Qu’on ne me dise pas que la qualité de cette sécurité restera identique puisque chaque personne travaillera au même poste. Le montage contient trop de risques d’échec : outre la démotivation, nul besoin de pari ou d’outils d’analyse de gestion pour voir que ces vigiles seront licenciés dans un futur très proche par la société de gardiennage. Une occasion de travail pour d’autres Burkinabè bien sûr ; mais des travailleurs-cas-sociaux qui souffriront dignement pour servir avec la fierté du Burkinabè ; avec aussi la faim au ventre en humant les odeurs qui se dégagent de la cour du patron, avec certaines odeurs corporelles par manque de savon, avec l’esprit à la maison sur l’enfant malade à qui on n’a pas pu offrir la Nivaquine pour soigner le paludisme ; souvent aussi en comptant sur la pitié du patron qui devra donner de temps à autre un soutien de sa propre poche pour la survie de ce pauvre vigile, afin « de réduire la pauvreté et de rendre le monde plus sûr, plus juste et plus prospère ». Alors pourquoi ne pas maintenir le travail et le traitement des vigiles d’aujourd’hui ? Pourquoi ne pourrait-on pas mieux organiser leur licenciement en cas d’obligation.

D’autres pistes de solutions

D’autres pistes de solutions existent pour améliorer le rapport qualité/coût du gardiennage : garder ces vigiles sous contrat UAP et les faire former par une société de gardiennage ; remplacer les départs à la retraite par des agents de cette société ; négocier une baisse des salaires (en opposition avec l’augmentation autorisée par l’ACDI) ; organiser des retraites anticipées ou susciter des départs volontaires le cas échéant. Mon ami vous supplie d’annuler ces licenciements actuels qui finiront sûrement à la justice et écorcheront sérieusement la réputation de l’UAP et de l’ambassade du Canada, une réputation entretenue depuis des années par tous les acteurs qui se sont succédé.

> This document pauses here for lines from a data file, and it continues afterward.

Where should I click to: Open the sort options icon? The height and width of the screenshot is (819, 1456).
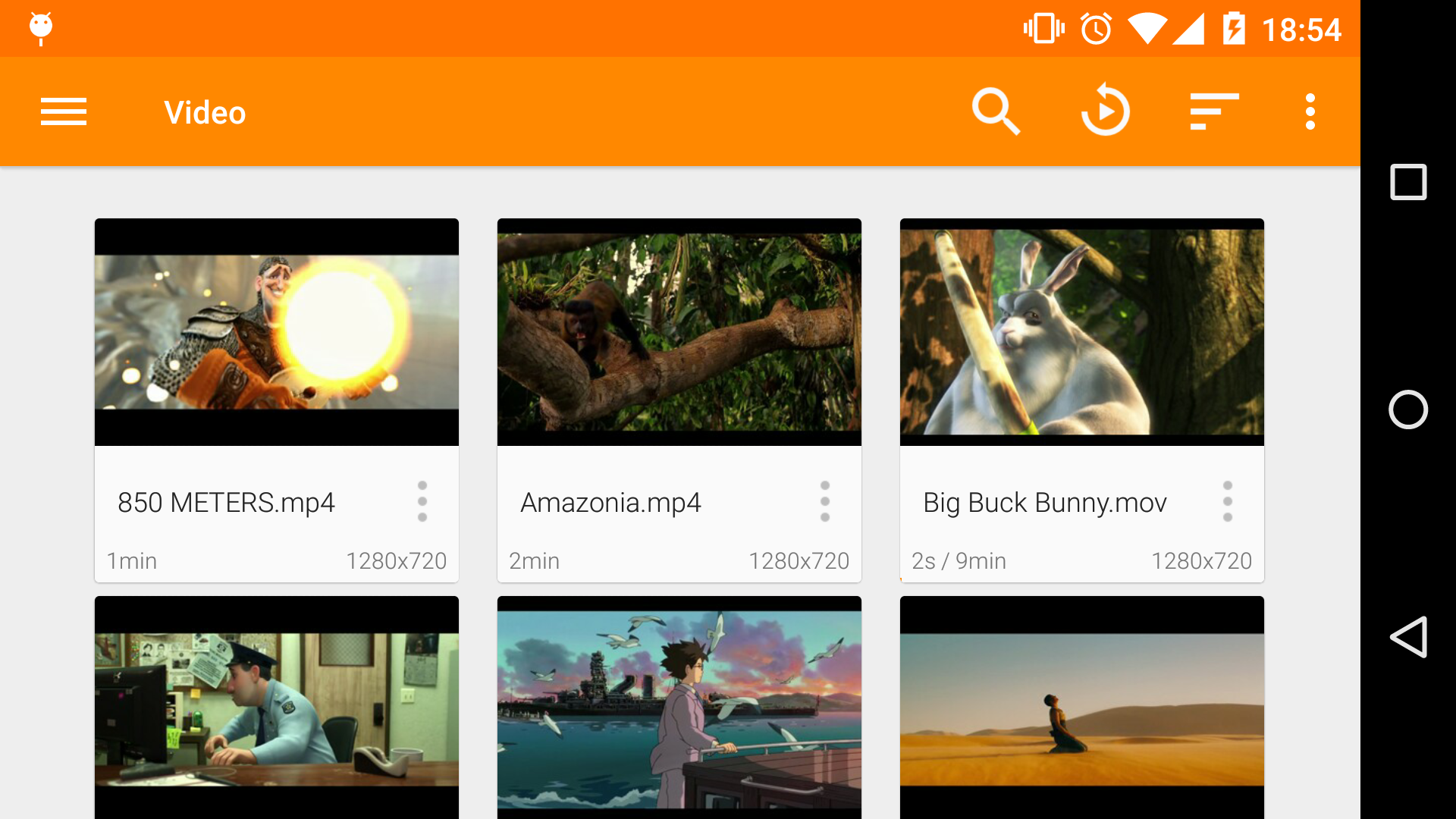pyautogui.click(x=1214, y=111)
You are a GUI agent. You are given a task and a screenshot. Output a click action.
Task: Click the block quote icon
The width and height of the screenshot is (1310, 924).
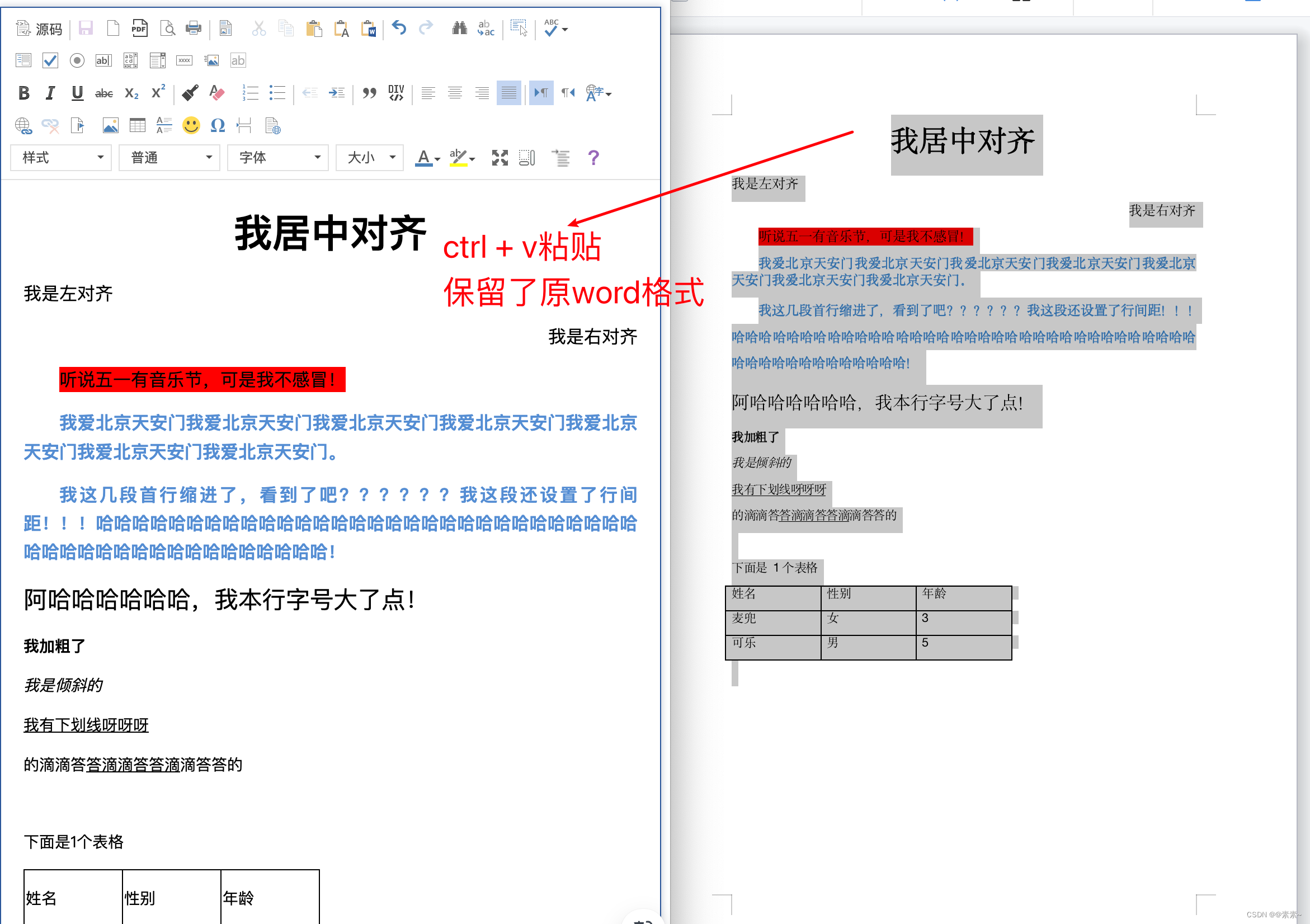(x=369, y=93)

Si les conclusions de l’ACDI sont justes, il m’est impossible d’expliquer à notre ami la décision de scinder un ensemble de travailleurs en deux et payer certains ià un revenu si bas sans un critère objectif de sélection. A ma tentative de lui dire que le Canada est un pays attaché à la bonne gouvernance, il m’a demandé en mooré si la mal-gouvernance n’était pas une maladie contagieuse. C’est pourquoi j’ai jugé utile de porter les faits tels que relatés dans la presse en vue de faire l’écho de ses sanglots C’est une occasion pour les responsables de l’UAP d’écouter mon ami et de sauver sa carrière, sa vie et celle des membres de sa famille. A défaut, l’ambassade du Canada fera peut-être un droit de réponse qui me permettrait de formuler mes mots de consolation. Dans ce mois béni du Ramandan, les lecteurs pourraient aussi recommander à Dieu ces pauvres vigiles dans leurs prières.